= Text excerpt =
## BEGIN

Re: My thoughts on the multi-body alternatives (as shown on Tim's wiki page) from Ivan Herman on 2015-08-19 (public-annotation@w3.org from August 2015)

From: Ivan Herman <ivan@w3.org>
Date: Wed, 19 Aug 2015 07:14:19 +0200
To: Doug Schepers <schepers@w3.org>
Cc: Robert Sanderson <azaroth42@gmail.com>, Tim Cole <t-cole3@illinois.edu>, W3C Public Annotation List <public-annotation@w3.org>
Message-Id: <37C51F52-B151-45C0-AE13-AFDC988639DA@w3.org>
Doug,

need some clarification/comment…

> On 19 Aug 2015, at 01:26 , Doug Schepers <schepers@w3.org> wrote:
> 
> Hi, Rob–
> 
> I'm going to propose a compromise. I don't think either of us will love it, but I hope we can both live with it.
> 
> I'm going to use "object"/"property" terminology, but feel free to reformulate into RDF terminology.
> 
> 
> 1) We allow (but don't require) an "id" property on each object, to make it addressable;
> 
> 
> 2) We strive for a single consistent structure that applies equally to Body, Target, Tag, and so on, modulo the proposal in #3.
> 
> 
> 3) We make the nested "source" object a SHOULD, while the empty-node construct is only a MAY, and only allowed for text-literal resources, and (maybe?) only in a non-Linked Data context; we define a clear equivalence mapping.
> 
> For example, these statements would be equivalent:
> 
>  "body" : {
>    "role" : "tagging",
>    "source" : {
>      "value" : "+1"
>    }
>  }
> 
>  "body" : {
>    "role" : "tagging",
>    "value" : "+1"

## END

= Challenges =
[a] According to the mailing list message, what is the purpose of allowing an "id" property on each object, and is that property mandatory?
[b] Output the portion of the mailing list message between "From: Ivan Herman" and "live with it.", inclusive.
The data that comes next is separate material and has no connection to the mailing list message.

= Information provided =
## BEGIN

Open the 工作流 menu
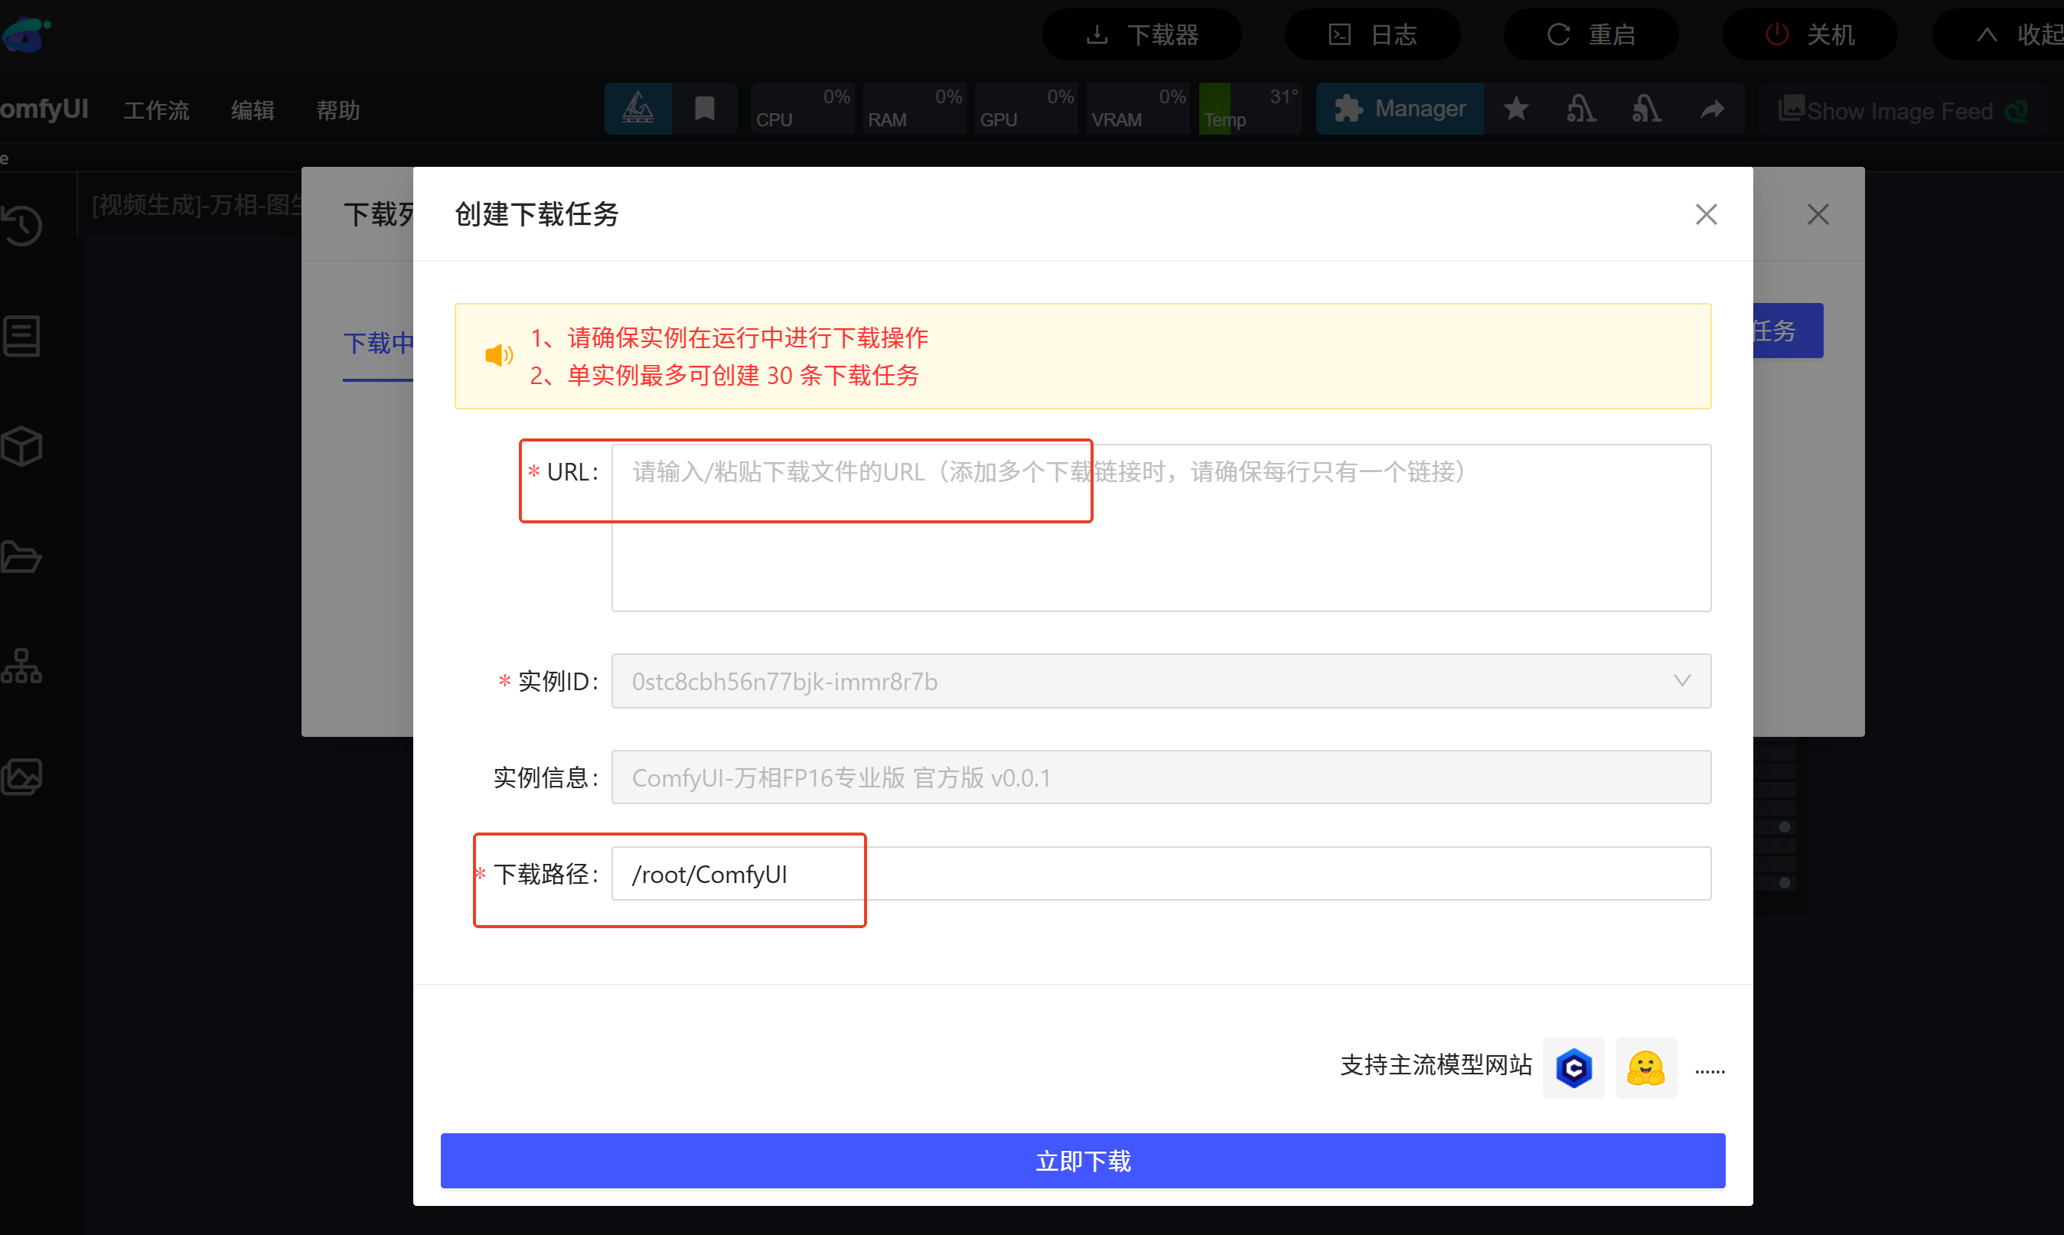 point(156,110)
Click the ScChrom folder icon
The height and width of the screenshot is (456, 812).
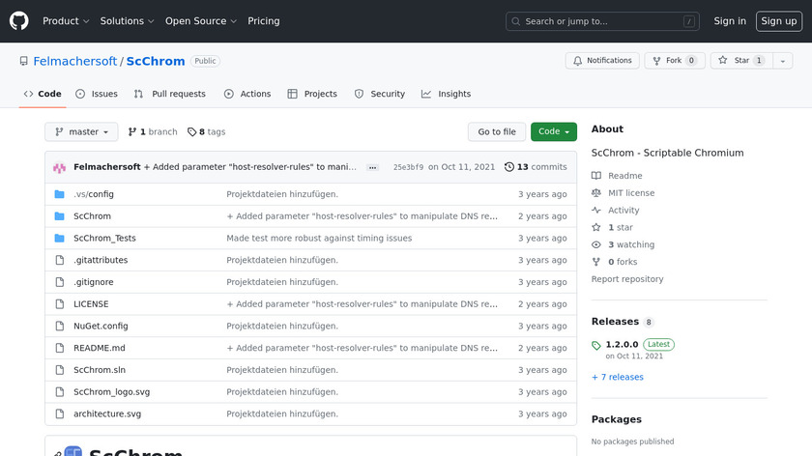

## END

= Written answers =
[a] The "id" property would be allowed on each object to make that object addressable. It is optional: the proposal allows it but does not require it.

[b]
From: Ivan Herman <ivan@w3.org>
Date: Wed, 19 Aug 2015 07:14:19 +0200
To: Doug Schepers <schepers@w3.org>
Cc: Robert Sanderson <azaroth42@gmail.com>, Tim Cole <t-cole3@illinois.edu>, W3C Public Annotation List <public-annotation@w3.org>
Message-Id: <37C51F52-B151-45C0-AE13-AFDC988639DA@w3.org>
Doug,

need some clarification/comment…

> On 19 Aug 2015, at 01:26 , Doug Schepers <schepers@w3.org> wrote:
> 
> Hi, Rob–
> 
> I'm going to propose a compromise. I don't think either of us will love it, but I hope we can both live with it.